++++ Seitenauszug

Ich konnte rasch akzeptieren, dass mein Präsidialjahr nicht im gewohnten Rahmen stattfinden konnte, da Repräsentationspflichten ohne Anlässe fehlten. Doch machte ich das Beste daraus. Da ich nicht zu den Menschen gehen konnte, lud ich zu jeder Session einen Gast ein: Eine aus Syrien geflüchtete Person, ein Mensch mit einer Beeinträchtigung, ein Kind vom Jugendparlament usw.. Ich wollte ihnen eine Stimme geben und verband ihre Anliegen mit den kantonalen Leistungen. Auch einige der geplanten Anlässe rund um das Frauenstimmrecht mussten wir absagen. Es war ein grosses Glück, dass wir die Jubiläumsveranstaltung im Oktober 2020 mit einer reduzierten Zahl von Besucherinnen durchführen konnten. Es war eine meiner schönsten Veranstaltungen mit einer wunderbaren Stimmung.

Was sind Ihre Erkenntnisse aus dem Jubiläumsjahr?

Die Auseinandersetzung mit der Geschichte der letzten 50 Jahre haben mir gezeigt, dass die Frauen ihre Rechte hart erkämpfen mussten. Wie diese Pionierinnen ist es mir wichtig, dranzubleiben an dem, was mir wichtig ist, mich wenn möglich überparteilich mit anderen zu verbinden und immer wieder neue Anläufe zu nehmen.

++++++++

§ **Ihre Aufgabe**
Schreiben Sie aus dem Seitenauszug den Abschnitt wortgetreu ab, der mit den Worten "Ich konnte rasch" einsetzt und mit "aus dem Jubiläumsjahr?" schließt. Die anschließenden Zeilen sind vom Seitenauszug unabhängiges Material.

++++ Bereitgestellte Zeilen

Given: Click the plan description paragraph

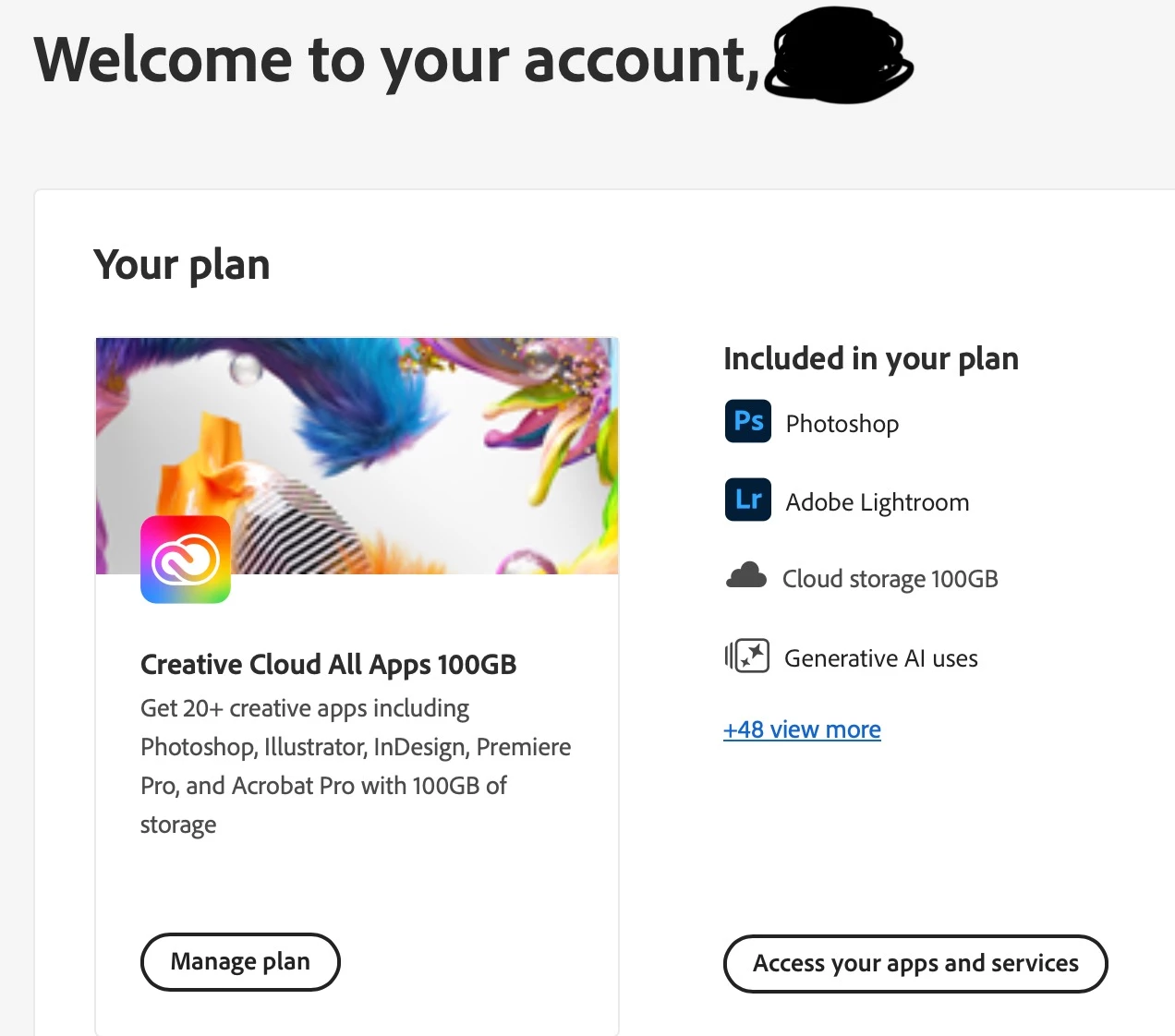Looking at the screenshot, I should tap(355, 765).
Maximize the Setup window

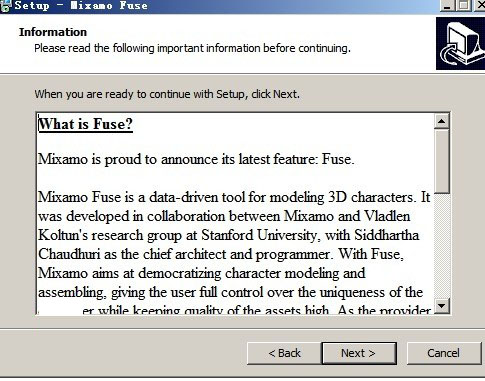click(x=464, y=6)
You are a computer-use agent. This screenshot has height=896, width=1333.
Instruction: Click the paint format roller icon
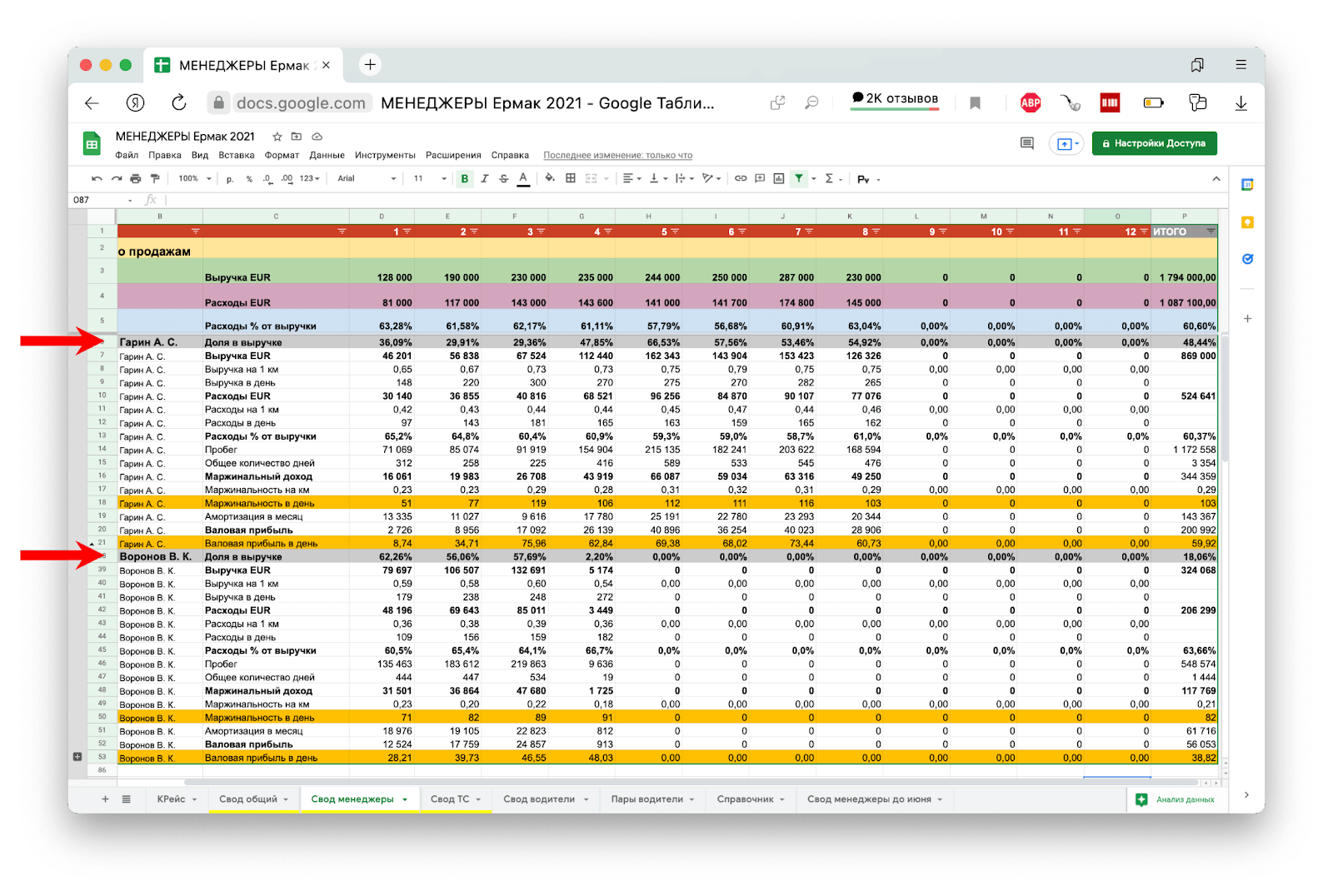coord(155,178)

++++++++

§ **Schriftliche Lösung**
Ich konnte rasch akzeptieren, dass mein Präsidialjahr nicht im gewohnten Rahmen stattfinden konnte, da Repräsentationspflichten ohne Anlässe fehlten. Doch machte ich das Beste daraus. Da ich nicht zu den Menschen gehen konnte, lud ich zu jeder Session einen Gast ein: Eine aus Syrien geflüchtete Person, ein Mensch mit einer Beeinträchtigung, ein Kind vom Jugendparlament usw.. Ich wollte ihnen eine Stimme geben und verband ihre Anliegen mit den kantonalen Leistungen. Auch einige der geplanten Anlässe rund um das Frauenstimmrecht mussten wir absagen. Es war ein grosses Glück, dass wir die Jubiläumsveranstaltung im Oktober 2020 mit einer reduzierten Zahl von Besucherinnen durchführen konnten. Es war eine meiner schönsten Veranstaltungen mit einer wunderbaren Stimmung.

Was sind Ihre Erkenntnisse aus dem Jubiläumsjahr?